━━━━━ SOURCE DOCUMENT
Caracas: Venezuela's self-proclaimed Acting President Juan Guaido arrived on the country's border with Colombia to organise the entry of humanitarian aid that incumbent Nicolas Maduro rejects as a plot to create a pretext for US military intervention.
Guaido, who reached the border on Thursday, said that the humanitarian aid being stored at border points in Colombia and Brazil, as well as on the island of Curacao, would be brought into the country on Saturday, reports Efe news.
The aid is being provided by the US and several other of the roughly 50 countries that have recognised Guaido as Acting President in the weeks following his January 23 proclamation.
Two days ago, Maduro's government suspended all maritime and air travel between Venezuela and Curacao, a self-governing part of the Netherlands, whose government backs Guaido's claim to the presidency.
The Venezuelan leader says the humanitarian aid initiative is a ruse and that the opposition's ultimate goal is a military invasion aimed at ending 20 years of leftist rule.
Maduro announced on Thursday the arrival of 7.5 tons of medical supplies from Russia.
"The medicines we need, they are arriving in Venezuela every week on a permanent basis," he said.
Three years ago, the National Assembly declared a state of emergency in response to chronic shortages of medical supplies and the deterioration of health-care infrastructure.
The latest results of the latest National Survey of Hospitals, released on Thursday, show that 1,557 patients died due to a lack of medicines or other vital supplies.
Maduro uses the term "blockade" to refer to Washington's sanctions on the Venezuelan government, which began under former President Barack Obama but have been sharply escalated by incumbent Donald Trump and now constitute a virtual financial quarantine of Caracas.
Days after recognising Guaido as acting president, the Trump administration blocked the Maduro administration from receiving proceeds from the sale of Venezuelan oil to the US.
The UK, which likewise recognizes Guaido, has refused Maduro's request to repatriate Venezuelan gold reserves kept in London.
The Colombian aid depot is in Cucuta, which is linked to the Venezuelan city of San Cristobal by the Tienditas bridge, a modern span completed in 2016 that has never been opened to traffic amid ongoing quarrels between Bogota and Caracas over migration, smuggling and cross-border crime.
As the US shipments began to arrive in Cucuta, the Venezuelan army parked large vehicles on their side of Tienditas, which was already bisected by mental fencing.
━━━━━━━━━━
━━━━━ DATASET SECTION
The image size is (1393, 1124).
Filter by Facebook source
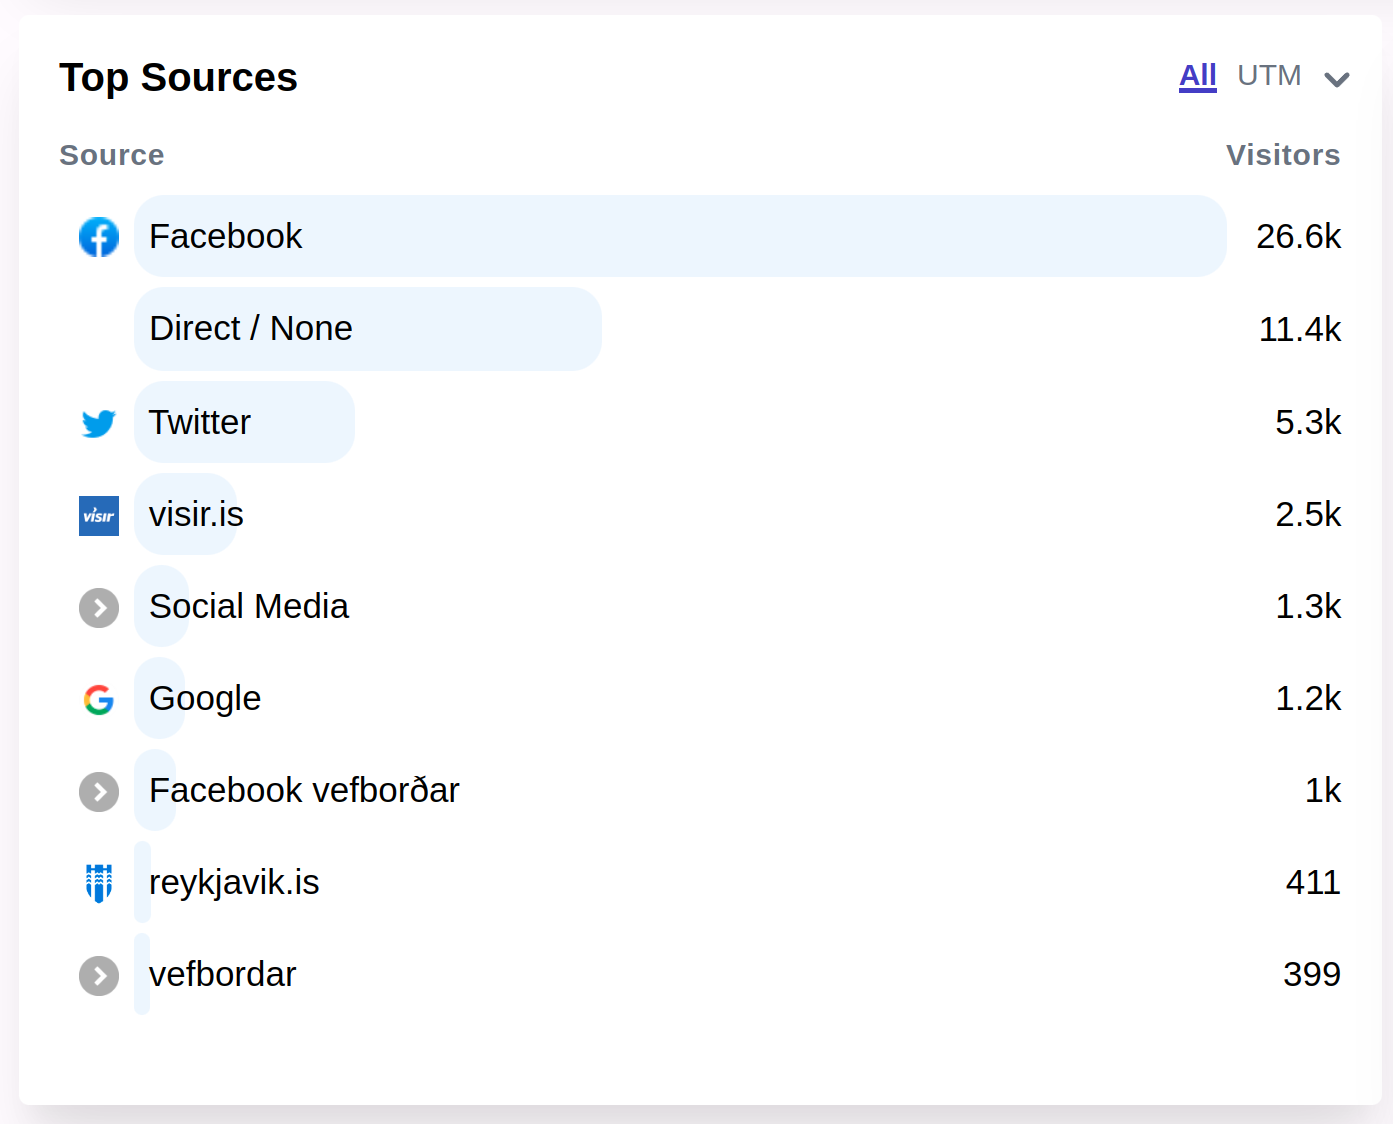(226, 236)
━━━━━━━━━━
EXERCISE REQUIREMENTS |
**1)** Translate into Spanish the following sentence from the Venezuela aid article: "Maduro announced on Thursday the arrival of 7.5 tons of medical supplies from Russia."
**2)** Reproduce the part of the Venezuela aid article that opens with the words containing "Maduro announced on" and closes with "of health-care infrastructure.".

TASK-BY-TASK OUTPUTS |
**1)** Maduro anunció el jueves la llegada de 7,5 toneladas de suministros médicos procedentes de Rusia.

**2)**
Maduro announced on Thursday the arrival of 7.5 tons of medical supplies from Russia.
"The medicines we need, they are arriving in Venezuela every week on a permanent basis," he said.
Three years ago, the National Assembly declared a state of emergency in response to chronic shortages of medical supplies and the deterioration of health-care infrastructure.